I think you are probably right about the 10s timeout only affecting dialing...

2 Likes

There's even more fun stuff happening that curl isn't reproducing:

$ curl -X GET -IL http://acadia.k12.la.us/.well-known/acme-challenge/letsdebug-test
HTTP/1.1 302 Found
content-length: 0
location: https://acadia.k12.la.us/.well-known/acme-challenge/letsdebug-test
cache-control: no-cache

HTTP/2 404
date: Thu, 26 Nov 2020 06:09:09 GMT
server: Apache
content-length: 196
content-type: text/html; charset=iso-8859-1
load-balancer: ies-lb-v2-ssl

versus a minimal replica of Let's Encrypt's VA HTTP client:

package main

import (
	"crypto/tls"
	"errors"
	"log"
	"net"
	"net/http"
	"time"
)

func main() {
	doRequest("http://acadia.k12.la.us/.well-known/acme-challenge/letsdebug-test")
}

func doRequest(u string) {
	req, err := http.NewRequest(http.MethodGet, u, nil)
	if err != nil {
		panic(err)
	}
	req.Header.Set("user-agent", "Mozilla/5.0 (compatible; Let's Encrypt validation server; +https://www.letsencrypt.org)")

	resp, err := makeThrowawayHTTPClient().Do(req)
	if err != nil {
		handleError(err)
		return
	}
	defer resp.Body.Close()

	log.Printf("Successful response: %d", resp.StatusCode)
}

func handleError(err error) {
	var netErr net.Error
	if errors.As(err, &netErr) && netErr.Timeout() {
		log.Printf("Timeout after connect (%v)", err)
		return
	}

	log.Printf("Generic error: %v", err)
}

func makeThrowawayHTTPClient() *http.Client {
	return &http.Client{
		Transport: &http.Transport{
			DisableKeepAlives:   true,
			IdleConnTimeout:     time.Second,
			TLSHandshakeTimeout: 10 * time.Second,
			MaxIdleConns:        1,
			TLSClientConfig: &tls.Config{
				InsecureSkipVerify: true,
			},
		},
	}
}
$ go run cmd/foo/main.go
2020/11/26 17:09:50 Timeout after connect (Get "https://acadia.k12.la.us/.well-known/acme-challenge/letsdebug-test": net/http: TLS handshake timeout)

So .... is the webserver intolerant of Go's TLS implementation perhaps?
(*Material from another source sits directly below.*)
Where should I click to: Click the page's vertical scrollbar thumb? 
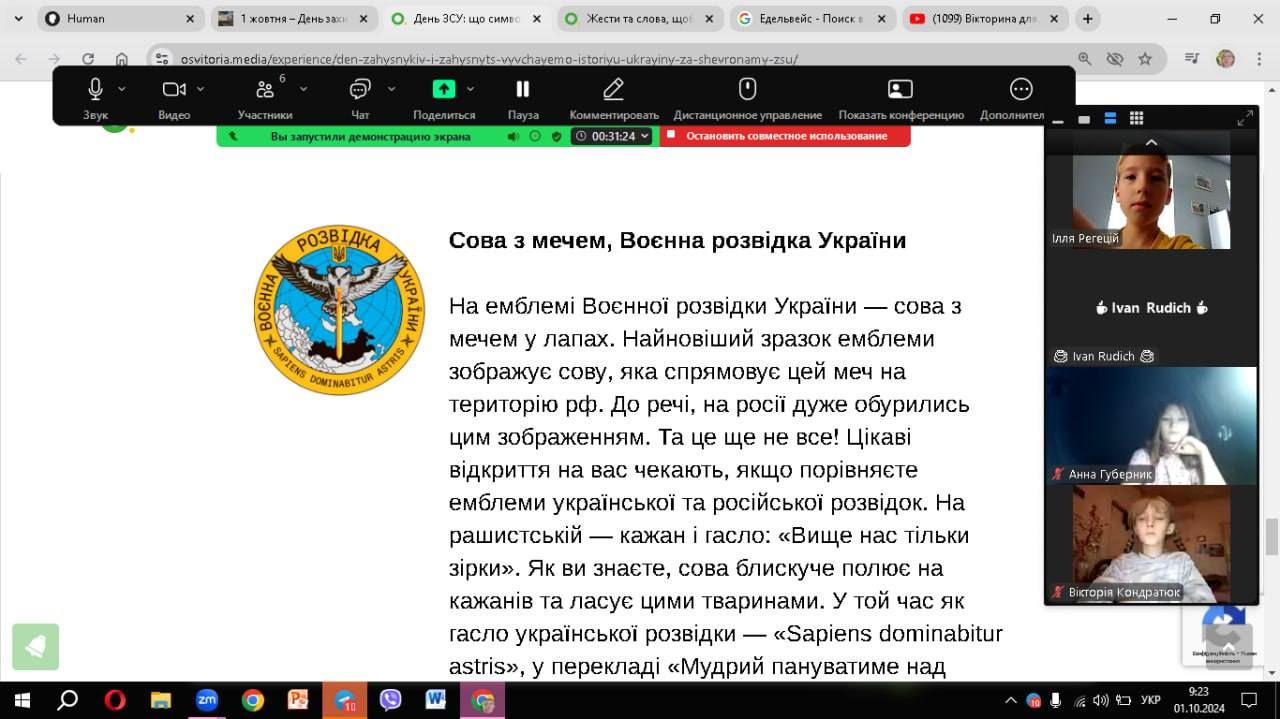tap(1271, 536)
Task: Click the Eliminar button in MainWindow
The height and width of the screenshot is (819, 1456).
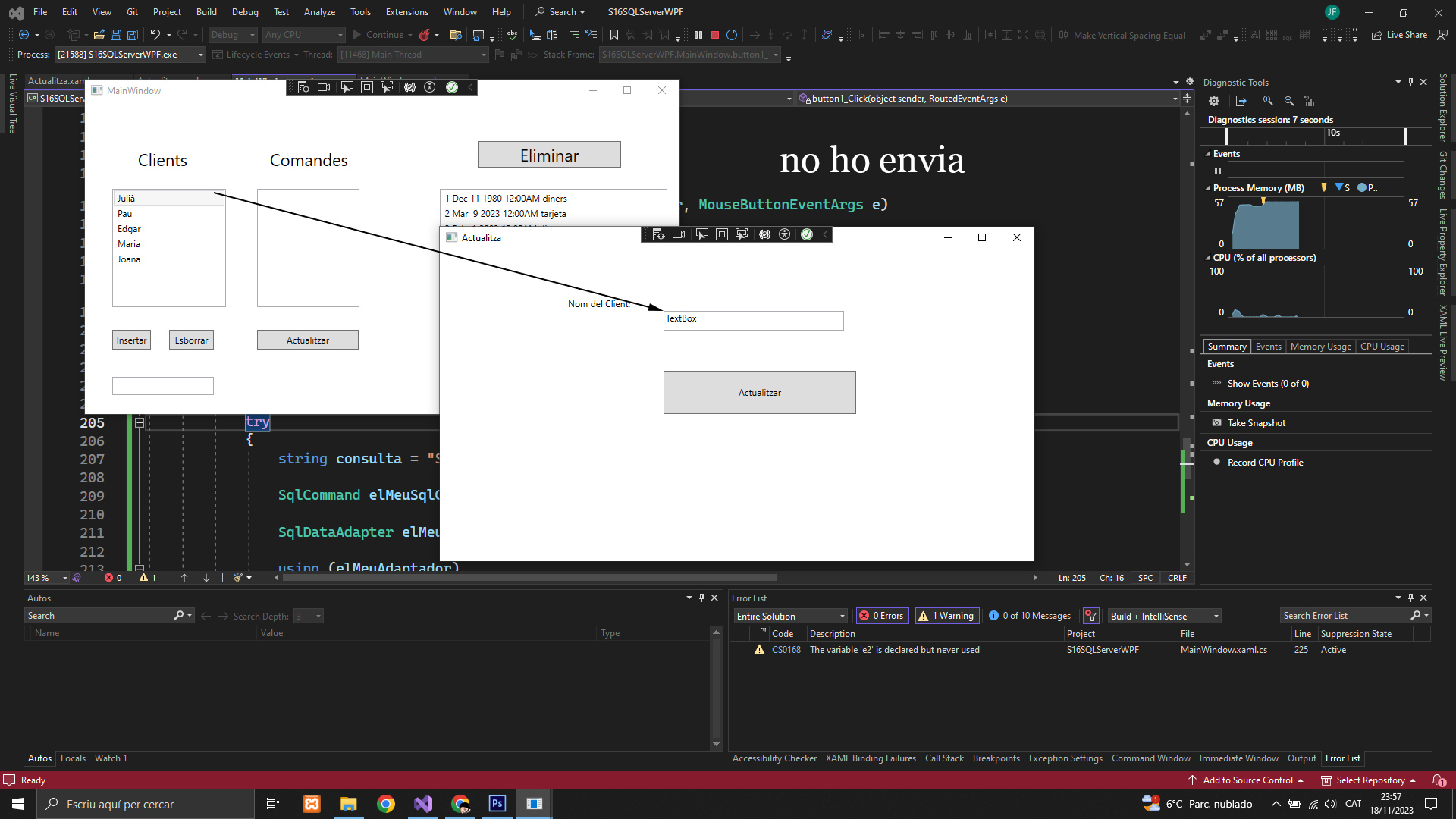Action: (549, 155)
Setting TLSClientConfig.MaxVersion to TLS1.2 ...

$ go run cmd/foo/main.go
2020/11/26 17:13:38 Successful response: 404

Huh? Double huh, because the same exact same reproduction does not work against the www subdomain, as jsha observed earlier.

This doesn't however explain https://acme-staging-v02.api.letsencrypt.org/get/authz-v3/161448597, where port 443 is not involved at all.

All this messing around ended up with me finding and fixing a connection leak in Let's Debug though, so :partying_face:.

5 Likes